## Exercise instructions
Could you copy every line of the data that contains the word "Sözleşmesi"?

## Data for this exercise
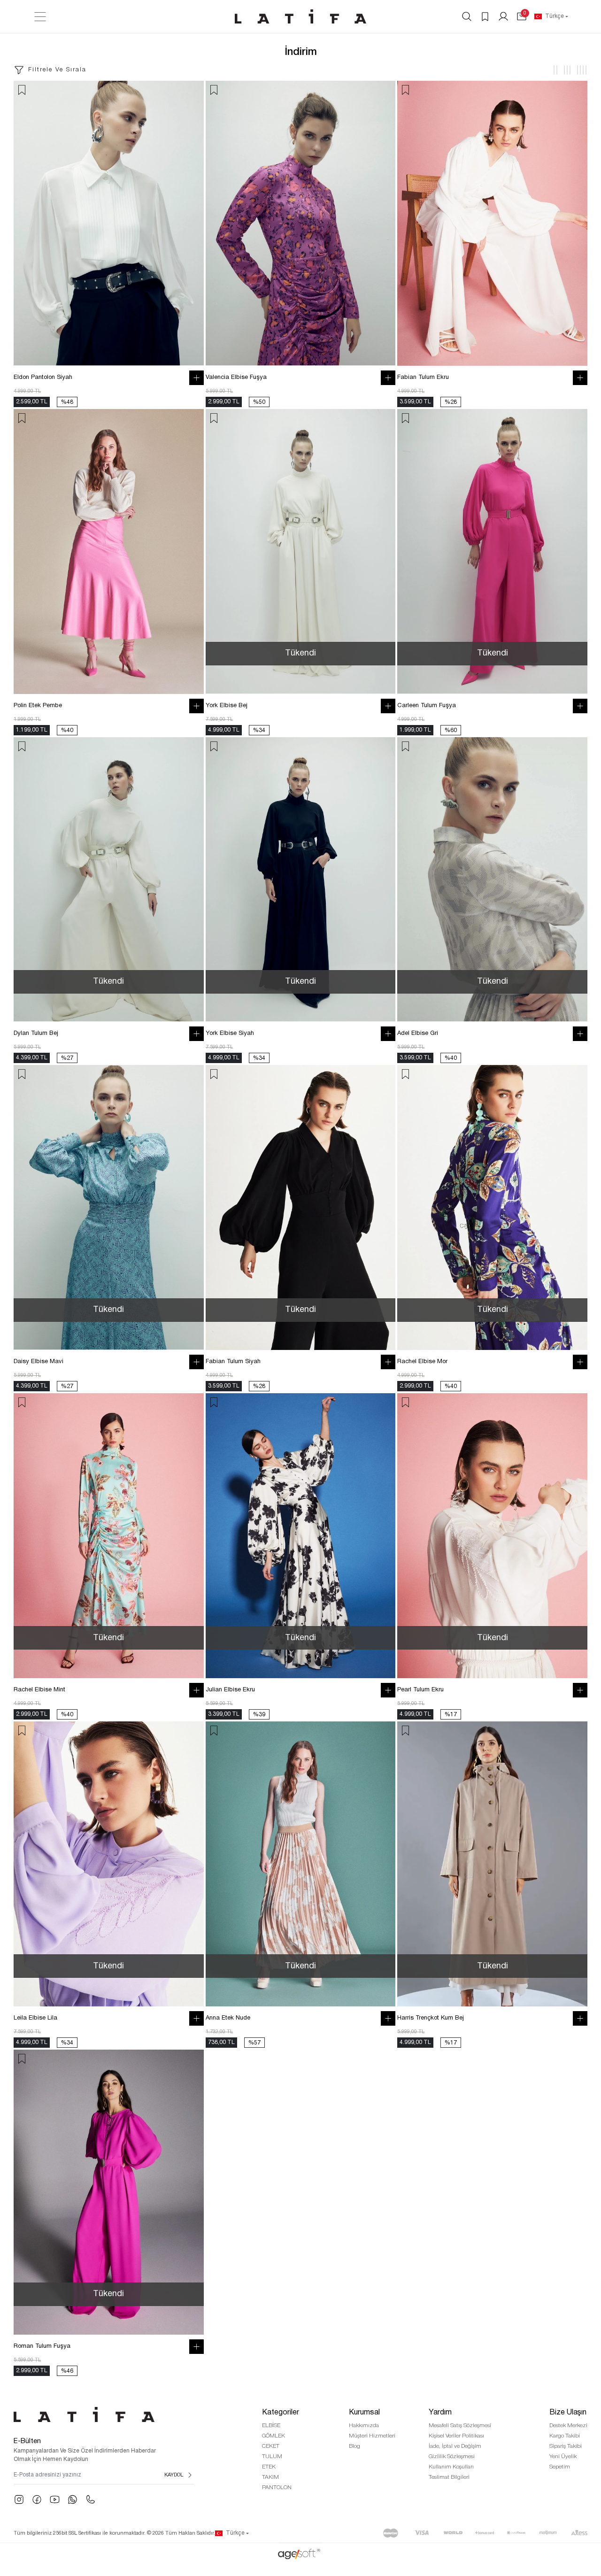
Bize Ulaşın (567, 2412)
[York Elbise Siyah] (301, 879)
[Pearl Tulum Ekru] (492, 1535)
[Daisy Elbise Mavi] (109, 1207)
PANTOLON (277, 2487)
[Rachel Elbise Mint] (109, 1535)
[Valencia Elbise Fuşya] (301, 223)
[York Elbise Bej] (301, 551)
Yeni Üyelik (563, 2456)
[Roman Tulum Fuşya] (109, 2192)
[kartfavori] (22, 90)
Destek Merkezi (568, 2425)
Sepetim (559, 2466)
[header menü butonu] (40, 16)
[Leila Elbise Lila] (109, 1863)
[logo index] (300, 16)
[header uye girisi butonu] (503, 16)
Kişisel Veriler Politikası (456, 2435)
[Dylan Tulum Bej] (109, 879)
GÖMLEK (273, 2435)
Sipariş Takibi (565, 2446)
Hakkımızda (364, 2425)
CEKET (270, 2446)
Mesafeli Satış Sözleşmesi (460, 2425)
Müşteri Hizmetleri (372, 2435)
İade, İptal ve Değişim (455, 2446)
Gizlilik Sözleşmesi (452, 2456)
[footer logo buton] (104, 2414)
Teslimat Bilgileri (449, 2477)
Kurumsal (364, 2412)
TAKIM (270, 2477)
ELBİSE (271, 2425)
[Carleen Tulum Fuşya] (492, 551)
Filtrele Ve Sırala (57, 69)
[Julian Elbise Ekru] (301, 1535)
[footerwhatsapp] (72, 2499)
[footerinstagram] (19, 2499)
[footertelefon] (90, 2499)
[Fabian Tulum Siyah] (301, 1207)
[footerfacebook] (36, 2499)
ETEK (269, 2466)
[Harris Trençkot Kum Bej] (492, 1863)
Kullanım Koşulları (451, 2466)
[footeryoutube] (54, 2499)
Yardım (440, 2412)
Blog (354, 2446)
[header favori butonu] (485, 16)
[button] (521, 16)
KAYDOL (173, 2475)
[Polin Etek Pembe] (109, 551)
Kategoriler (280, 2412)
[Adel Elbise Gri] (492, 879)
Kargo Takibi (564, 2435)
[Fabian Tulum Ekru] (492, 223)
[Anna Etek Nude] (301, 1863)
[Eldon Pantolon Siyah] (109, 223)
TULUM (272, 2456)
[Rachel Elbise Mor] (492, 1207)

## Exercise output
Mesafeli Satış Sözleşmesi (460, 2425)
Gizlilik Sözleşmesi (452, 2456)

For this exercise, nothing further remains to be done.